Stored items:
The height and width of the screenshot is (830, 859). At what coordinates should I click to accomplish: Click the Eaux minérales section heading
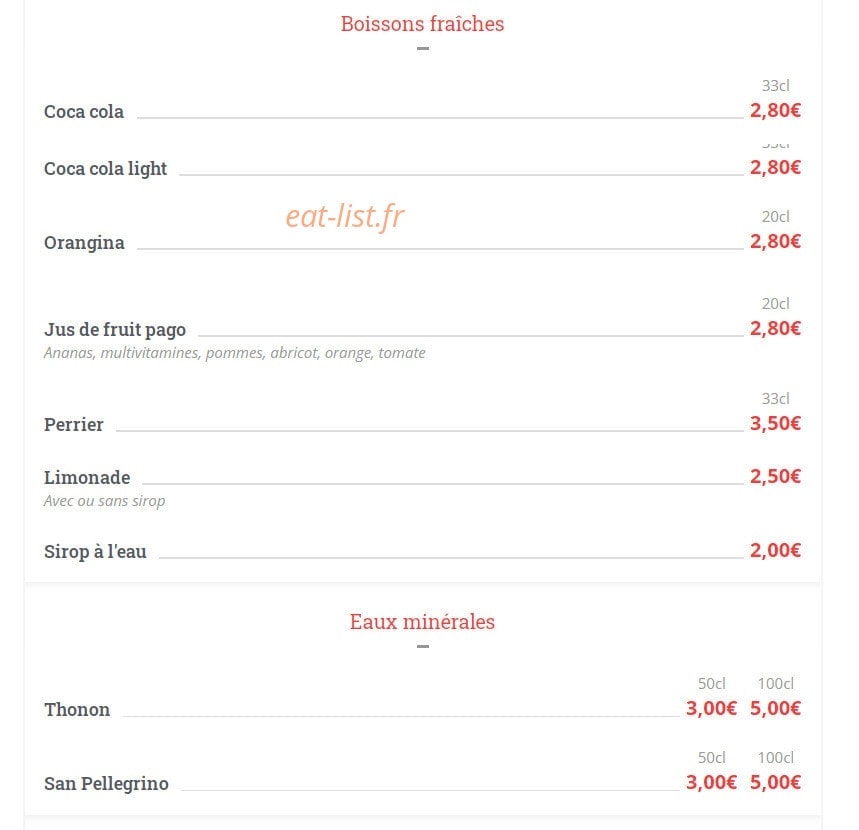pos(422,622)
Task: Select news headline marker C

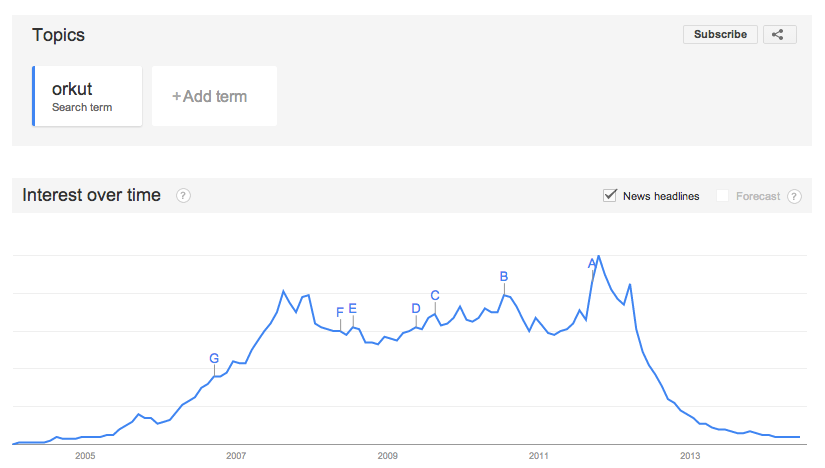Action: pos(435,295)
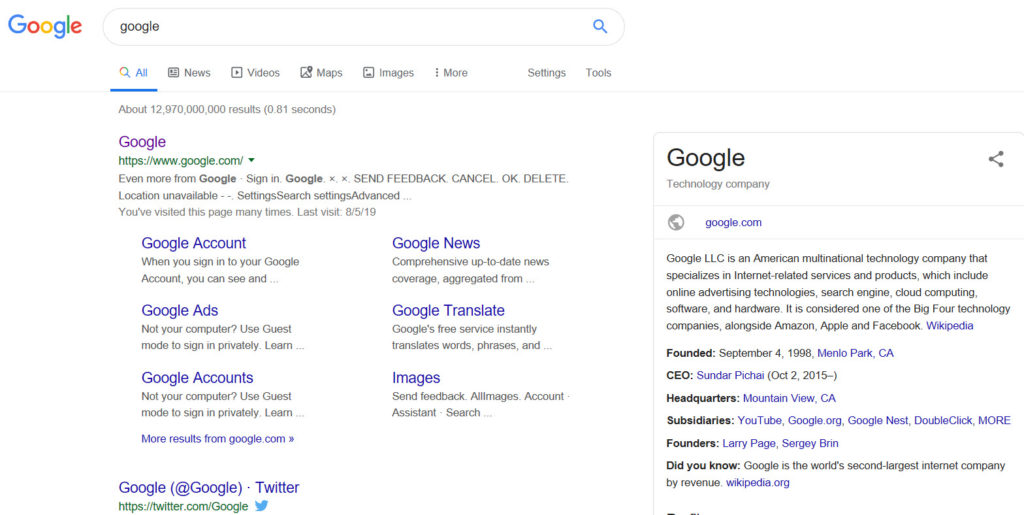The height and width of the screenshot is (515, 1024).
Task: Click the Twitter bird icon
Action: pos(262,506)
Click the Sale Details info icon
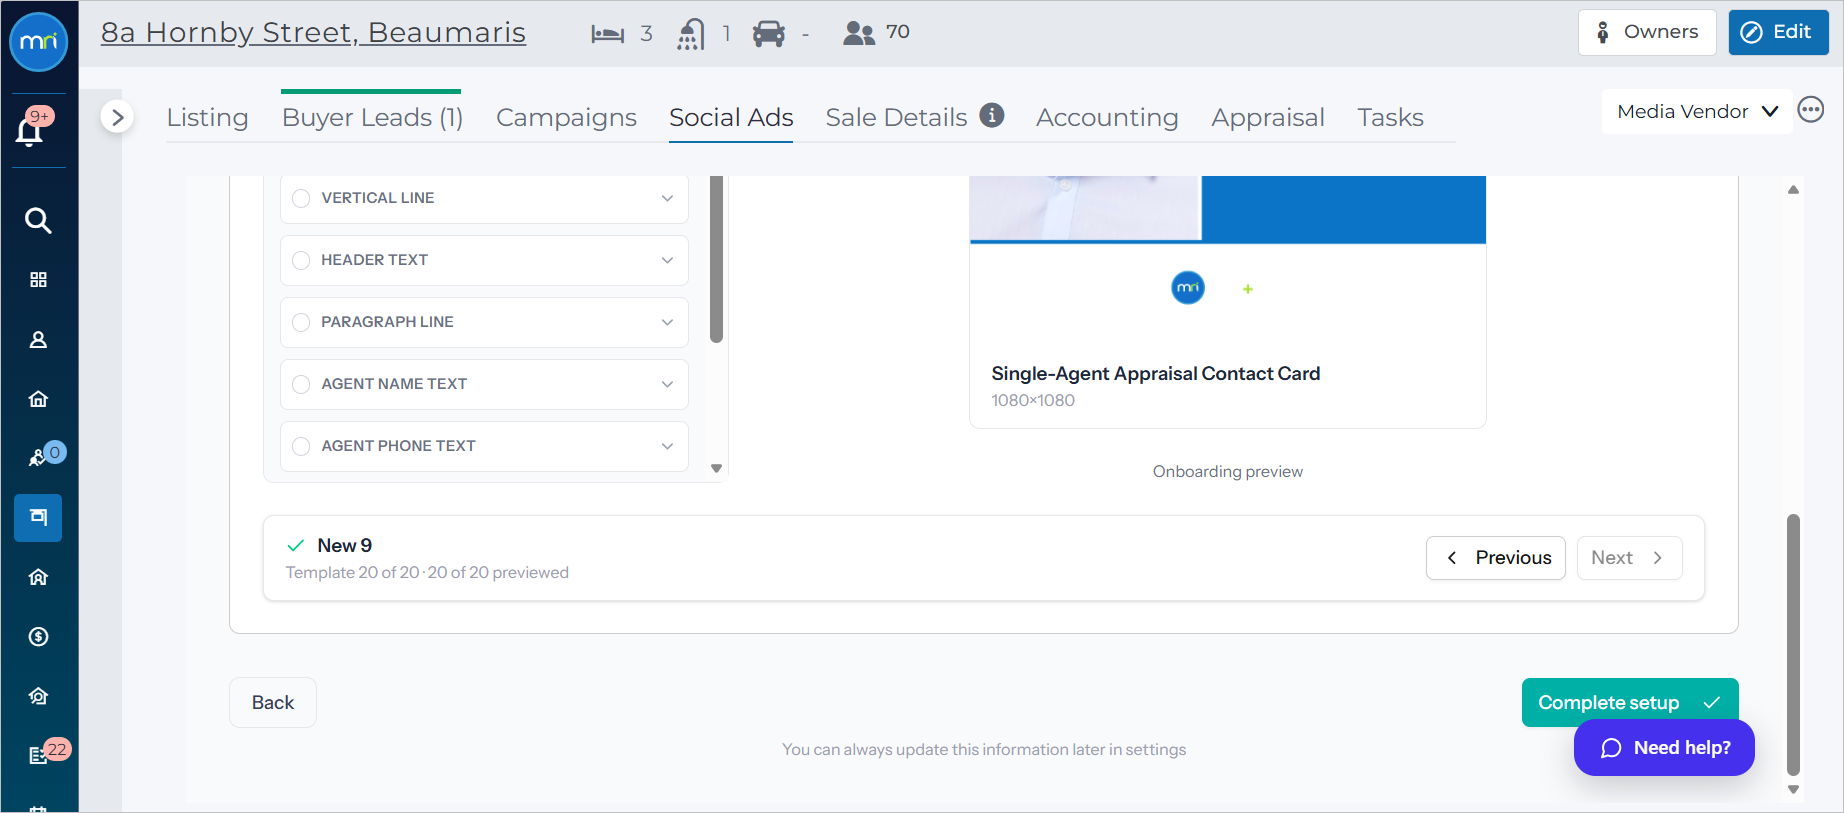1844x813 pixels. [991, 115]
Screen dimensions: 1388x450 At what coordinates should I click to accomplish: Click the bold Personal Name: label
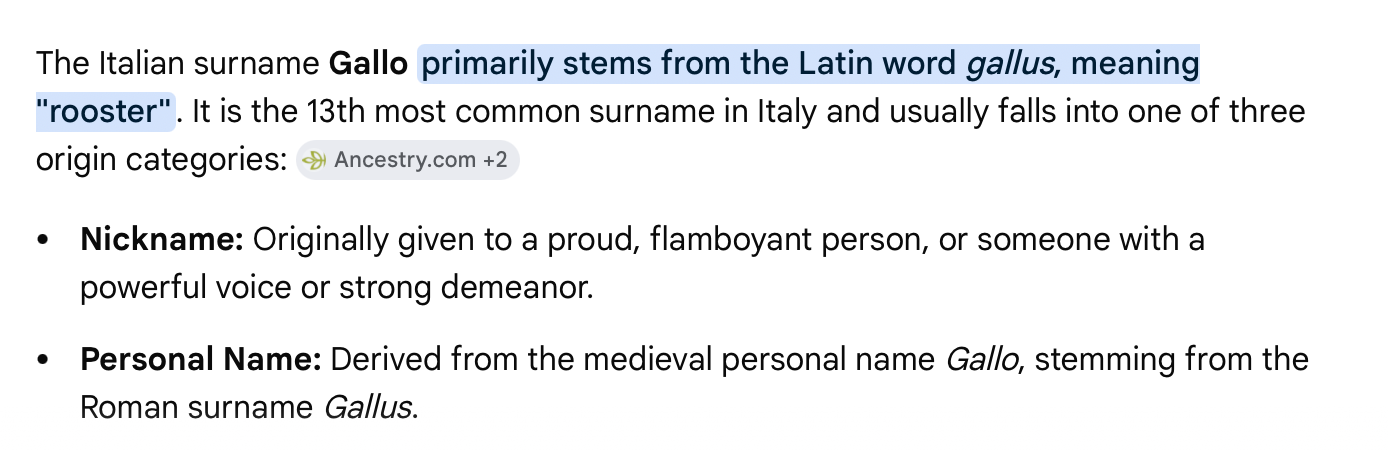click(x=201, y=359)
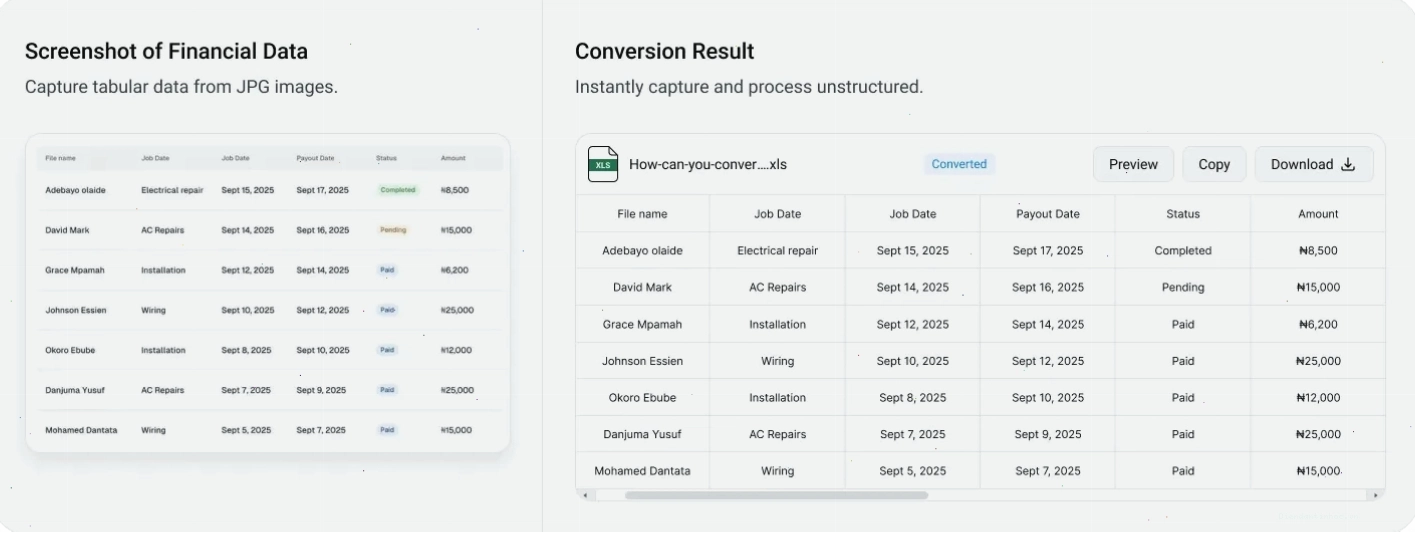
Task: Open the Preview of converted file
Action: point(1133,164)
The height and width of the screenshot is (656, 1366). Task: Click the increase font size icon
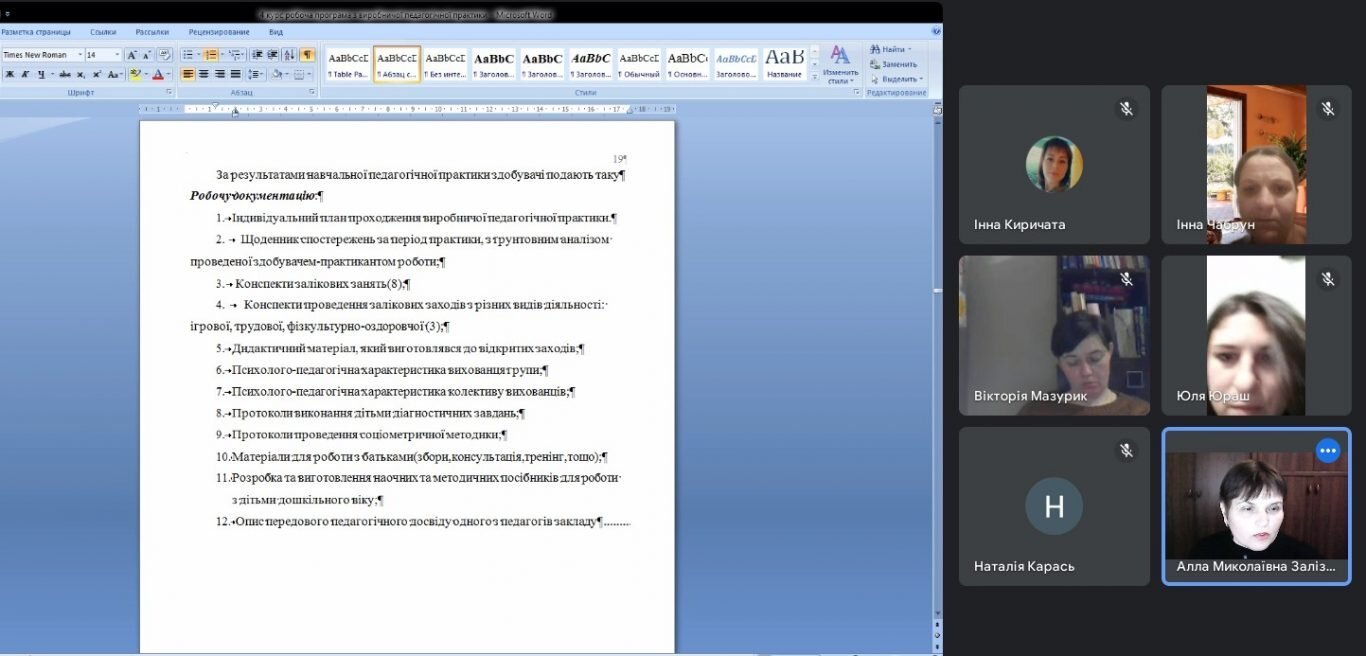point(132,55)

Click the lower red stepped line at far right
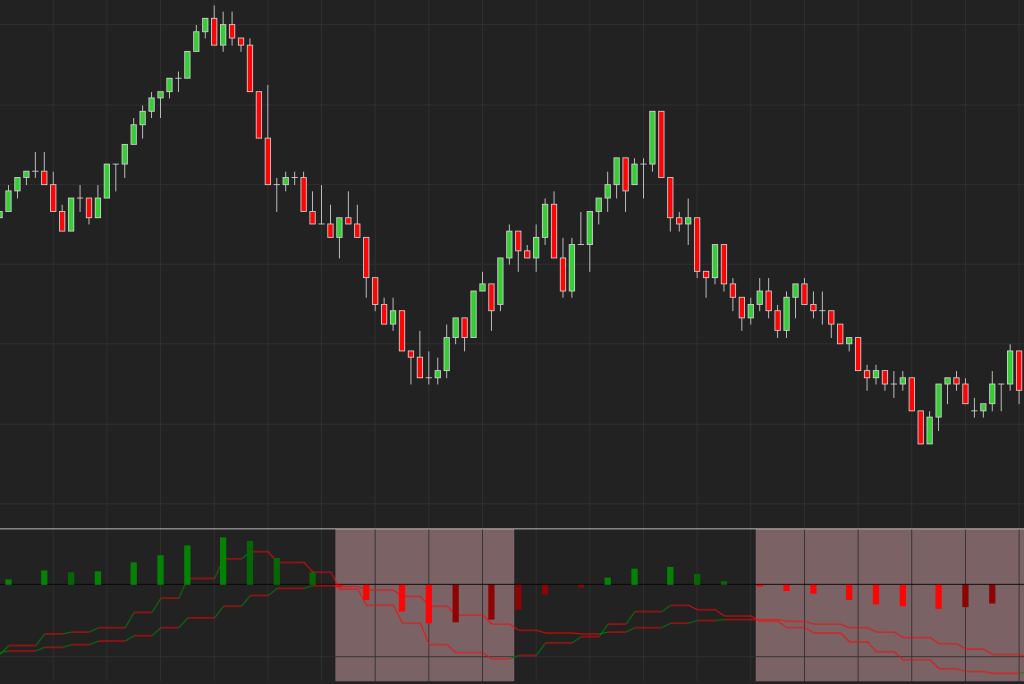tap(1000, 671)
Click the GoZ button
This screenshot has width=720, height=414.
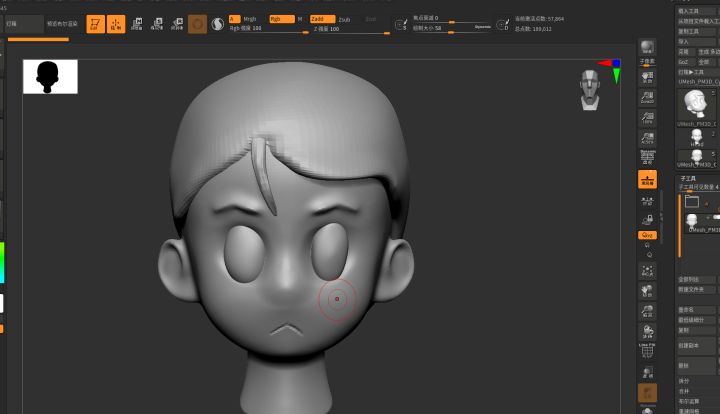point(685,61)
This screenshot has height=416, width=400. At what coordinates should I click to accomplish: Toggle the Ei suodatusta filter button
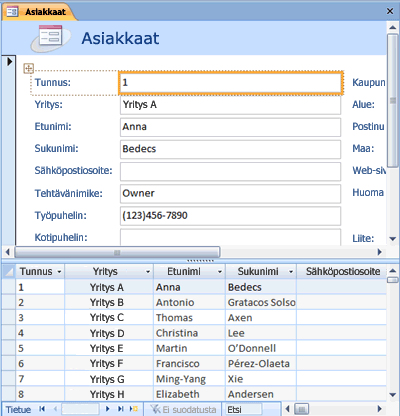(183, 409)
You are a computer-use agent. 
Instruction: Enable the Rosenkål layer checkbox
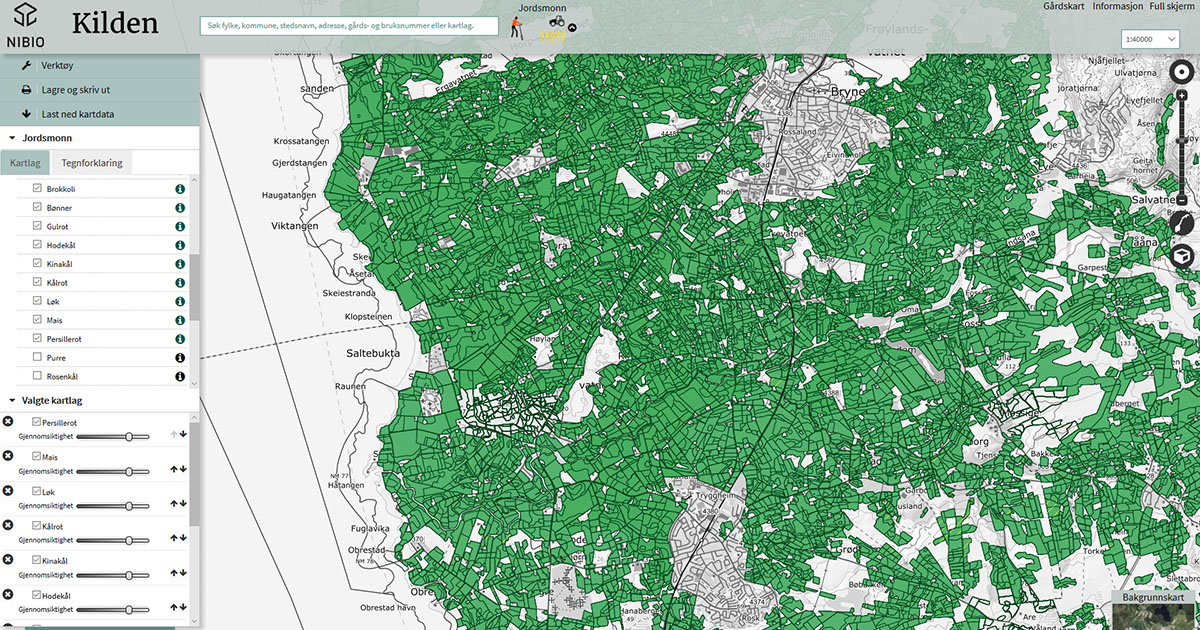pyautogui.click(x=37, y=376)
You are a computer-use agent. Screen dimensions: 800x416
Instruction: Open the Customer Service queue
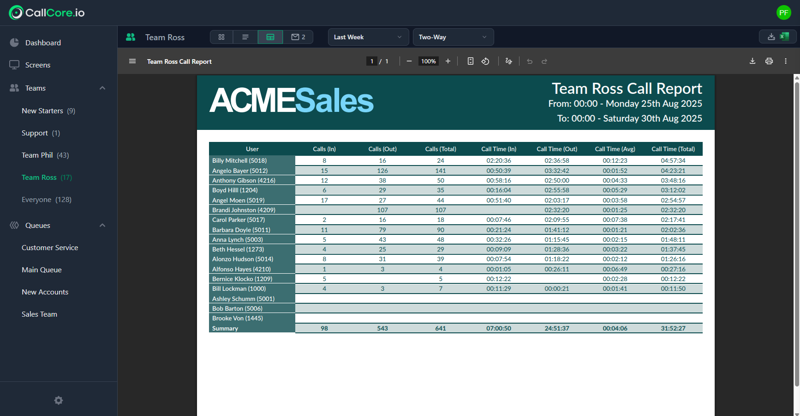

Problem requirements:
Only lines with the word "computer" go in the answer. Take them all from the entries above.

Answer below:
You are a computer-use agent. 
You are a computer-use agent. Screen dimensions: 800x416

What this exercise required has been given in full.